Der Feldrittersporn ist heute nur noch selten in unserer Kulturlandschaft zu finden. Um auf seinen Rückgang aufmerksam zu machen, hat die Loki-Schmidt-Stiftung ihn zur Blume des Jahres 2026 ernannt. Diese Auszeichnung wird bereits seit 1980 jährlich vergeben und rückt Pflanzen in den Fokus, die besonderen Schutz benötigen. Umso wichtiger ist es, solche Pflanzen wieder bewusster zu fördern.
Der Feldrittersporn bringt Leichtigkeit, Farbe und ökologischen Mehrwert in den Garten. Gerade weil er in der freien Landschaft seltener wird, gewinnt er im privaten Grün an Bedeutung. Für naturnahe Konzepte, wie sie Hahn Gartengestaltung plant und umsetzt, ist diese Wildblume eine ideale Ergänzung. Sie wirkt besonders schön in lockeren Beeten und Blumenwiesen und unterstützt viele Insektenarten über Monate hinweg. Typisch ist die lange Blühphase von etwa Mai bis September, da sich die Blüten nach und nach am Stängel öffnen. So steht über einen langen Zeitraum kontinuierlich Nektar zur Verfügung – ein echter Vorteil für Wildbienen und andere Bestäuber.

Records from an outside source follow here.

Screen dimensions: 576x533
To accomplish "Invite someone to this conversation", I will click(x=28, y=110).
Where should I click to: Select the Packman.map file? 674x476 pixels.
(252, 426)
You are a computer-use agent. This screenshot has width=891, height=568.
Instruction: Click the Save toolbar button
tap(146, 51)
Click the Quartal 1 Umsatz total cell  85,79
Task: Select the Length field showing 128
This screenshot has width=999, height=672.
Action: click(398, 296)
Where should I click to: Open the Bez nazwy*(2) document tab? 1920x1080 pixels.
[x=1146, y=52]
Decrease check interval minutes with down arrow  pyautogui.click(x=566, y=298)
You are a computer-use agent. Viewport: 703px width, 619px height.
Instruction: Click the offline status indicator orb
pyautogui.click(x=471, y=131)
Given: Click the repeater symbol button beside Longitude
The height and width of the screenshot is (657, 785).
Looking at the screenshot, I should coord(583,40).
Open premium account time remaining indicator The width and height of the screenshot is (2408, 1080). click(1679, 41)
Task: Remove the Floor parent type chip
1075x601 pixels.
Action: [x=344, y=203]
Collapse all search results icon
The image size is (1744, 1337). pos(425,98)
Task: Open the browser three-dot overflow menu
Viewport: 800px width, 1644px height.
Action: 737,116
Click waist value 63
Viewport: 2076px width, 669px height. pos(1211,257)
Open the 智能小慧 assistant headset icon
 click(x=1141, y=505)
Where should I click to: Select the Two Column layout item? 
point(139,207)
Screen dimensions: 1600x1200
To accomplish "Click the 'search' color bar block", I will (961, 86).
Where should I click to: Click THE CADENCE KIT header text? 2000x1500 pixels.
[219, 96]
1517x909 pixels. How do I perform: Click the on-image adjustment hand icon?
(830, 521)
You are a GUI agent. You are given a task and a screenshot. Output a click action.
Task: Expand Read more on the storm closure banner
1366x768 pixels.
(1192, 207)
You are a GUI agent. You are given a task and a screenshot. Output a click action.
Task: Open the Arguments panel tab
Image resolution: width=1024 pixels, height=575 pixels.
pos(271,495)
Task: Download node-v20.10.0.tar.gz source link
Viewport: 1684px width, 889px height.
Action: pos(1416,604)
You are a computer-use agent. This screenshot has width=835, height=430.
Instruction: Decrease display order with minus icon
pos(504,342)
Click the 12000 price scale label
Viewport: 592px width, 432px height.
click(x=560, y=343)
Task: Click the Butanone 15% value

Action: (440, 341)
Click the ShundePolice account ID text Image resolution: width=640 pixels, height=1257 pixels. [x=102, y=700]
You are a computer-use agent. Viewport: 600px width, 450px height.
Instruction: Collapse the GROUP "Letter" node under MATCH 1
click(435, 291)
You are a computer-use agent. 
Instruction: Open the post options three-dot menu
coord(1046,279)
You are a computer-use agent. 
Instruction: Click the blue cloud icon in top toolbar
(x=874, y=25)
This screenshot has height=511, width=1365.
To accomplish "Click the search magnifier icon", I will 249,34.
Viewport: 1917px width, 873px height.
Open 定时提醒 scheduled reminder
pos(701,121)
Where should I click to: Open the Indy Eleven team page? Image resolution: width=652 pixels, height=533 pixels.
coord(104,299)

Aussaat und Standort: so fühlt sich der Feldrittersporn wohl
Der Feldrittersporn bevorzugt sonnige bis halbschattige Plätze mit durchlässigem, eher nährstoffarmem Boden. Statt Pflanzung erfolgt die Aussaat direkt ins Beet. Ideal ist der Zeitraum von März bis Mai – sobald der Boden frostfrei ist. Die Samen nur leicht andrücken, nicht mit Erde bedecken, da es sich um Lichtkeimer handelt. Wer möchte, kann zusätzlich im Herbst aussäen und sich über eine frühe Blüte freuen. Hahn Gartengestaltung integriert solche Wildarten gezielt in pflegeleichte Gartenkonzepte. Wichtig ist außerdem, auf starke Düngung zu verzichten und Staunässe zu vermeiden, da die Pflanzen magere Standorte bevorzugen. Eine sogenannte Abmagerung durch Sand/Splitt ist hier eine sinnvolle Maßnahme. Nach der Blüte sollten die Samenstände stehen bleiben, damit sich der Feldrittersporn oft ganz von selbst wieder im Garten etabliert.
Pflegeleicht und ideal kombinierbar: Grasnelke als Partnerpflanze
Als robuste Begleiterin passt die Grasnelke hervorragend dazu. Sie war die Blume des Jahres 2024 und kann von März bis Mai bei frostfreiem Boden gepflanzt werden. Sie liebt volle Sonne, verträgt Wind und kommt mit vielen Böden zurecht. Der Wasserbedarf ist gering, Pflege kaum nötig. Zusammen entstehen langlebige, naturnahe Flächen mit langer Blütezeit. Hahn Gartengestaltung berät gern, wie sich solche Pflanzen sinnvoll auch in Ihren Garten einbinden lassen. Die Grasnelke gilt ebenfalls als wichtige Insektenpflanze und liefert über viele Monate hinweg Pollen und Nektar. Selbst auf kargen Flächen oder sogar auf Gründächern kann sie sich gut entwickeln und trägt dort zur ökologischen Aufwertung bei.
Charakteristisch ist ihr dichter, polsterartiger Wuchs mit schmalen, grasähnlichen Blättern, aus denen schlanke Stiele mit runden Blütenköpfen herausragen. Die kugeligen Blüten erscheinen überwiegend in Rosa, es gibt jedoch auch attraktive weiße Sorten für ruhige oder klar gestaltete Pflanzbilder. Von Mai bis in den Herbst hinein sorgt sie so für wiederkehrende Farbakzente. In naturnahen Pflanzungen von Hahn Gartengestaltung wird die Grasnelke gezielt eingesetzt, um niedrige, strukturgebende Blühflächen mit hohem Nutzen für Insekten zu schaffen.